A Hike To Cienega Creek Provides A Glimpse Of Hope For Native Desert Plants.
By Kevin Franklin
LOOK OVER HERE--it's some cryptogamic soil," says David Hogan, a biologist/lawyer for the Southwest Center for Biological Diversity.
The towering Hogan lowers his six-and-a-half-foot frame to just a few inches off the ground and parts some dried grass. The rest of the people on this Southwest Center-sponsored hike to Cienega Creek gather around and peer at what looks like dark mold growing on dirt. Hogan explains cryptogamic soil is really a collection of microscopic, non-vascular plants that live on the surface of soil in dry climates. In undisturbed areas of Arizona, it can be found in large patches. The community of blue-green algae and lichens fix nitrogen in the soil, making it more usable by other, more complex plants. They also hold in moisture and reduce flooding.
"Cryptogamic soils," says Hogan, "are one of the best indicators of grassland health."
Hogan explains the fragile cryptogams are destroyed when heavy-footed animals like cattle repeatedly trod upon them. Now that cattle have been removed from this area, plant life like this has started to return.
As we amble along the creek-bed, Hogan points out many of the plants and animals along the way. We come to a collection of tamarisk trees. Tamarisk was introduced to the Southwest from Eurasia as a flood-control measure and has since taken over many riparian areas, out-competing native species like willows and cottonwoods, writes Janice Bowers in Shrubs and Trees of the Southwest Deserts.
While some birds and animals use the tree for cover, it doesn't provide the first-rate food and shelter of native plants, which many animals need to survive. For that reason, most land management agencies consider tamarisk a pest.
Hogan explains, however, the most likely plant to replace the hardy tamarisk in the disturbed soil is...tamarisk.
The fast-growing tamarisk thrives in damaged soil and in places with high salinity in the water, like the lower Colorado River where it has completely taken over.

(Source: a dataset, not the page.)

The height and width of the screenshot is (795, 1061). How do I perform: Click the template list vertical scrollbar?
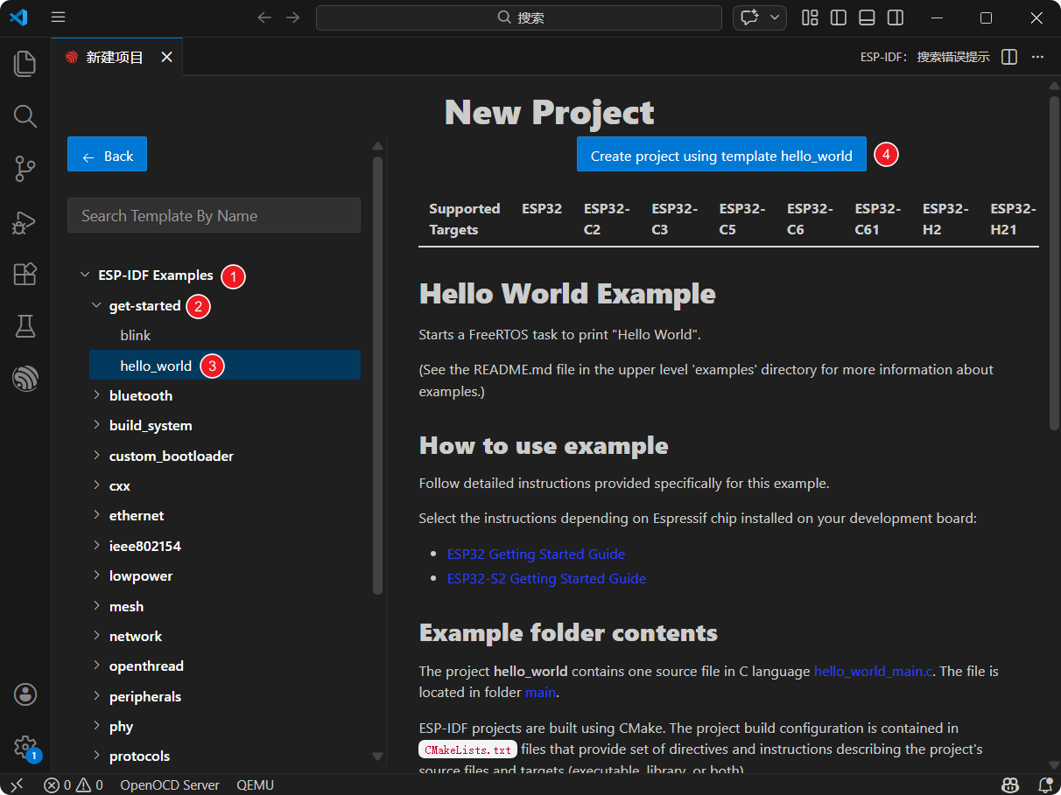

"If the conditions here in the riparian area were rested from cattle grazing and the conditions in the uplands were rested," says Hogan, "the habitat would change so that tamarisk just wouldn't be able to compete.
"But to do that, land managers would have to acknowledge they're doing something wrong with the way they administer the land under their care. It entails having to change the status quo, and the Forest Service and BLM are not going to do that voluntarily."

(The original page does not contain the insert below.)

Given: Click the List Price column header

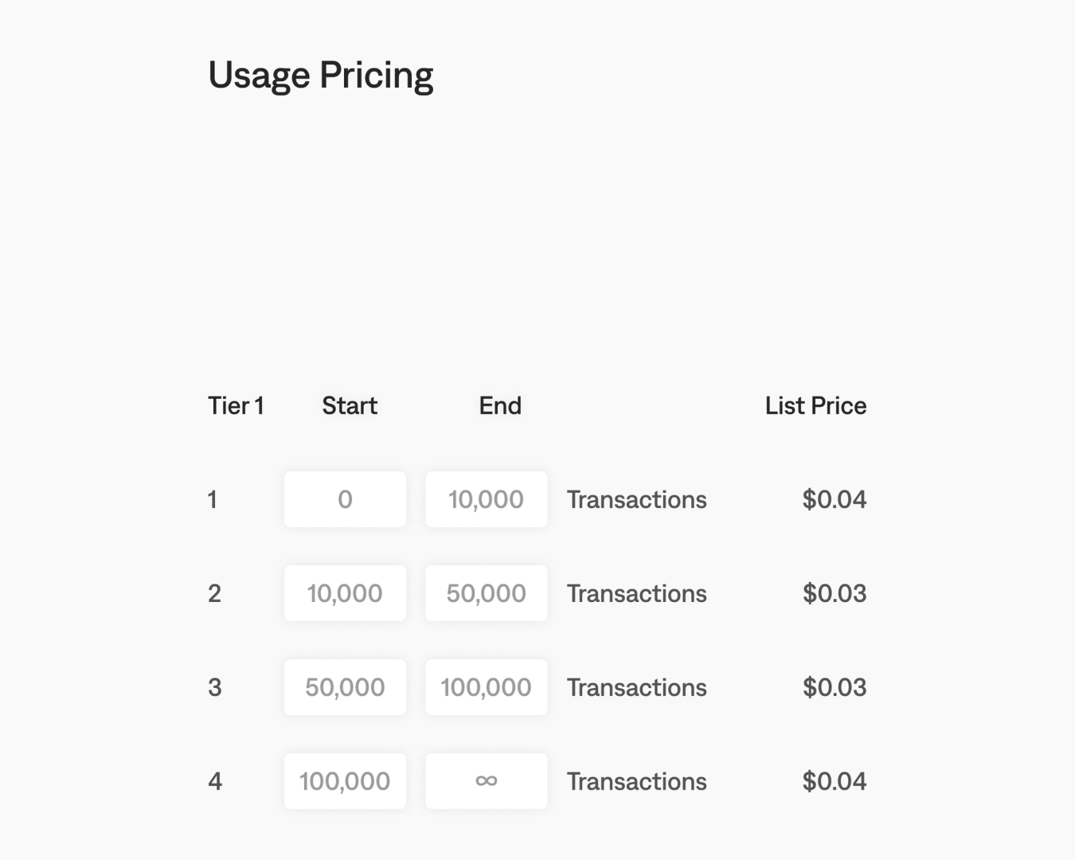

In protected Cienega Creek, the tamarisk are clearly being out- competed by the natives. Hogan points out a grove of 15-foot cottonwoods he says are only three years old. Given the right conditions our native species thrive.
Groups like the Southwest Center for Biological Diversity are taking an active hand in ensuring Cienega Creek remains one of those places with the right conditions. A few months ago they had a group of people planting native sacaton grass in a dried-out, mud-cracked field populated mainly by Russian thistles, a.k.a. tumbleweeds. Like the tamarisk, tumbleweeds are an unproductive, non-native invader.
"They're doing well," Hogan says on inspection. He hopes the sacaton, which can grow five feet high, will spread out and eclipse the tumbleweeds. After that, the carpet of grass will begin to revitalize the soil, and eventually the area might return to the towering mesquite forest it once was.
Like the fragile ecosystems in the Amazon destroyed by short-term thinking, when the forest here was cleared, the top soil soon left with it. Agriculture became futile and the area was abandoned as a wasteland.
Now, a six-inch clump of grass planted by hand is a symbol of new hope. The story parallels that of ailing riparian areas throughout the desert Southwest. Perhaps if more people get involved, efforts to restore our vital habitats will grow in kind.